One of the questions that gets asked frequently is whether when registering with HMRC it is OK to describe your business as something less obvious, and if you do does that limit the expenses you can claim against tax. Among the descriptions I have seen suggested are executive stress consultant, fitness coach, massage therapist, and escort. No doubt with a little imagination all sorts of other business descriptions could be conjured up.

There are a number of reasons why you might want to describe your business in a way that does not explicitly state what you do. Two that come to mind immediately are applying for a mortgage or a tenancy. In both cases you would probably prefer to produce a set of accounts or tax return which is more discreet about your business. And of course if you ever plan to become Mayor of London it looks like you will now have to publish your tax records.

Strictly your business description should accurately describe what you do. You certainly cannot claim to be something that by no stretch of the imagination describes what you do: so that rules out dentist, tree surgeon, plumber and author. In practice HMRC are unlikely to object to something that loosely encompasses escorting. They are more concerned to get you registered and paying tax. Indeed at one time their guidance  advised tax inspectors to agree how income from prostitution should be described before they assessed it. That guidance may still be there but the relevant bit of the HMRC Enquiry Manual is not available to look at as it’s exempt from Freedom of Information. I cannot see any problem with any of the descriptions suggested above in the first paragraph.

One thing to watch is that if you register with a fairly broad description, like dancer or entertainer, you are likely to be asked to give more details. There are a lot of differences between the way in which ballet dancers are engaged and the type of expenses they incur, and the working habits of their pole dancing sisters. The easiest way to address this is to add some background information on your first tax return.
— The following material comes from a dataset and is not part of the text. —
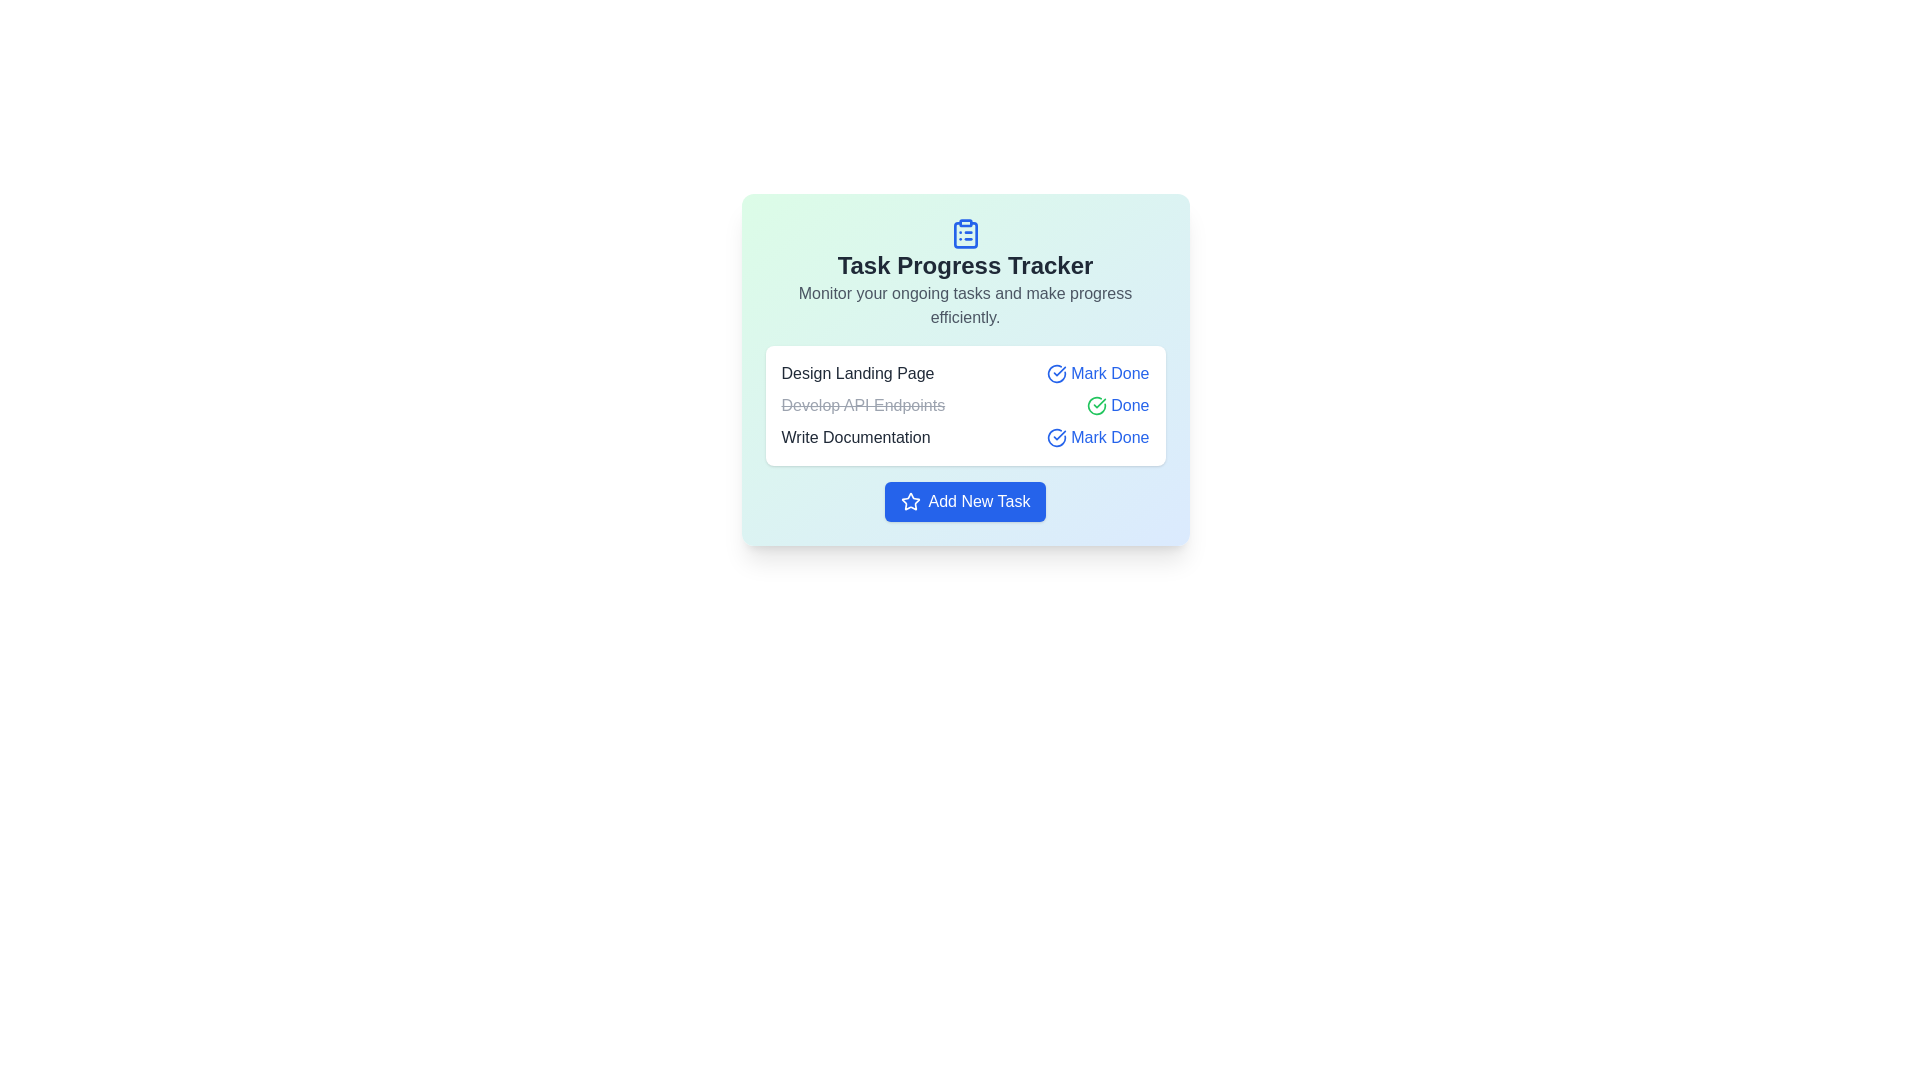  Describe the element at coordinates (909, 500) in the screenshot. I see `the five-pointed star icon embedded within the 'Add New Task' button at the bottom center of the interface` at that location.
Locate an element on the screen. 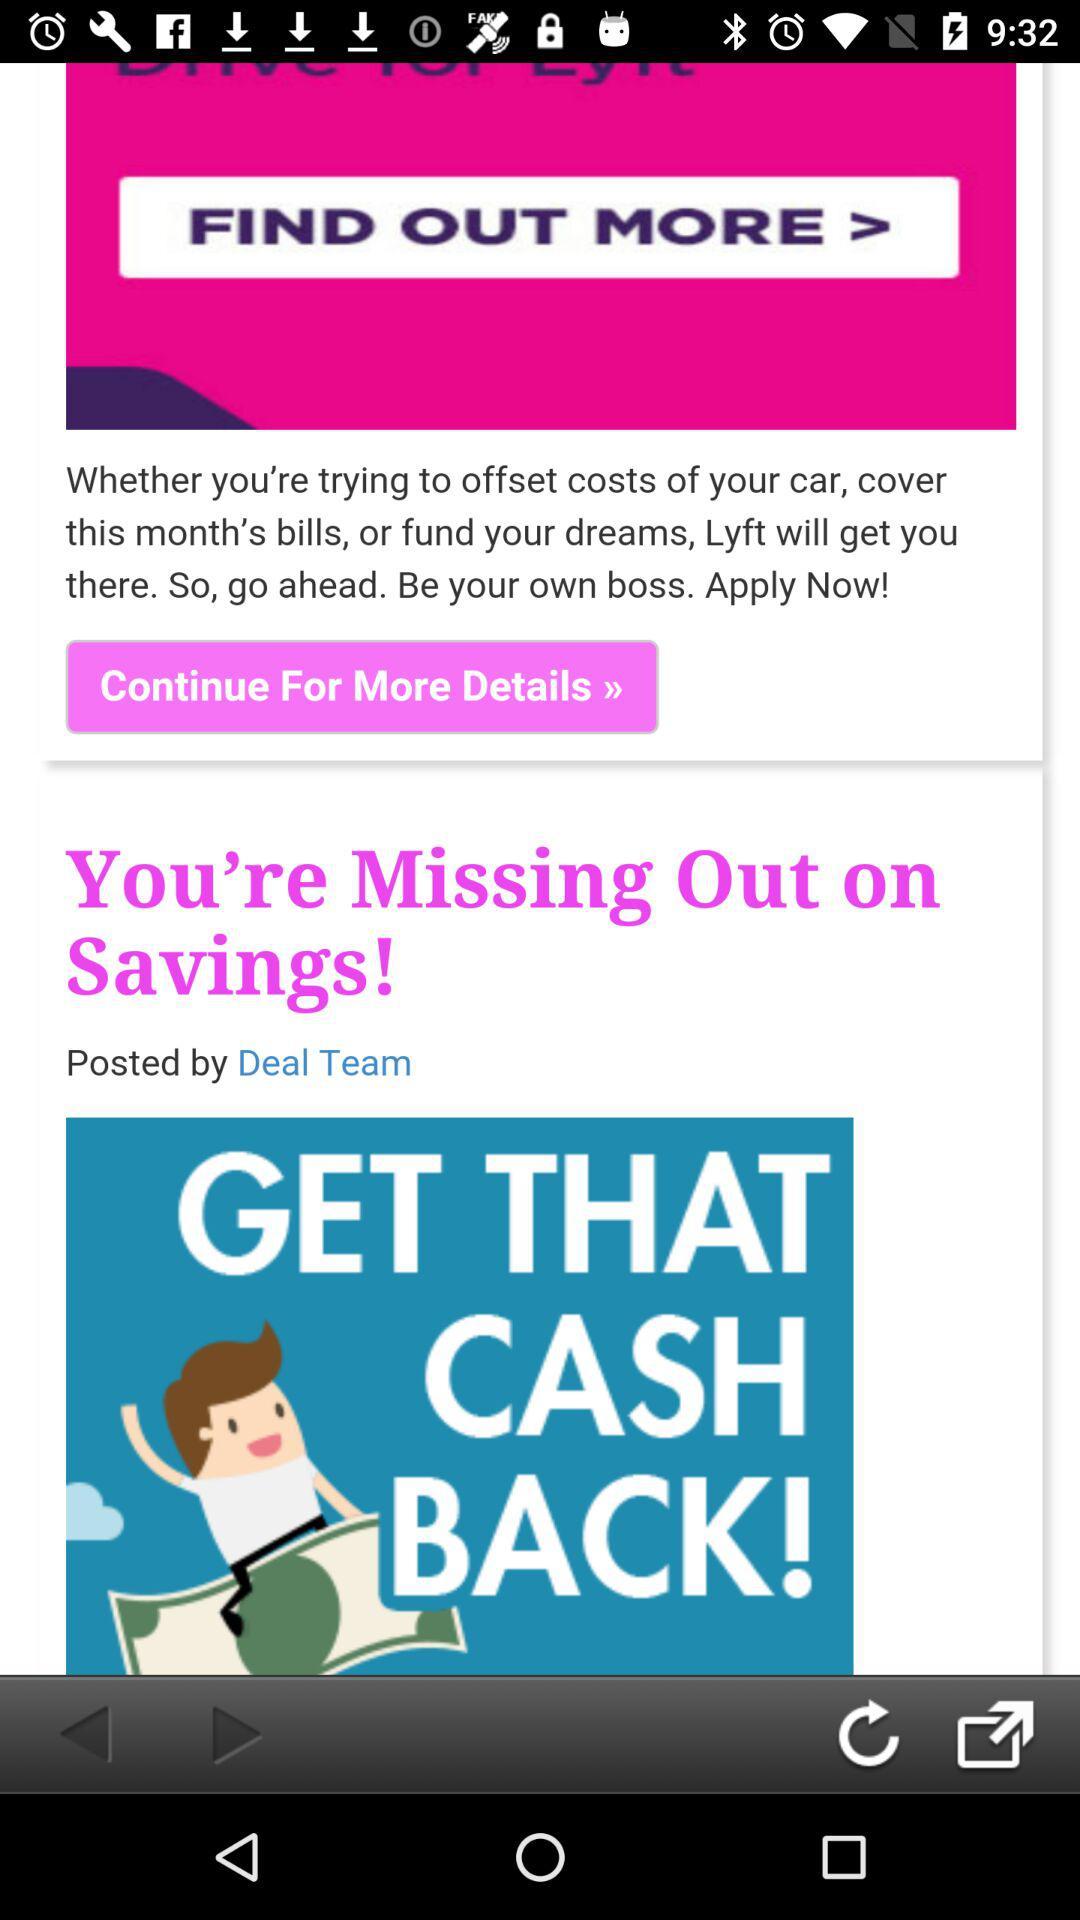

The second part of the question is whether the choice of business description limits the type of expenses you can claim for. For example if you tell HMRC you are a dancer does that mean you can claim for shoes and tights but not condoms or your website? The answer is that it does not matter what you call your business, it is the reality of how you earn your income that matters. The rule for expenses is that they are allowed if they are wholly and exclusively incurred in generating your business income. If the reality is that your income derives from bookings you get through your website, then the cost of your website is allowed. And similarly if your income is from escorting you don’t get tax relief for buying ballet shoes, no matter how your business is described.

One final thought. Suppose you have an existing business, say as a proof reader or a party planner, and you then start doing some escorting. Can you just treat your new activity as an extension of your existing business and put all the income and expenses through that? Strictly it is wrong, but as you will nearly always end up paying exactly the same amount of tax as if you had registered the two businesses separately it is not likely to get you into serious trouble. If HMRC find out you can justifiably say that no tax has been lost so there should be no penalties. Their main concern would be whether amalgamating two different businesses has disguised the fact that one is making profits and the other losses.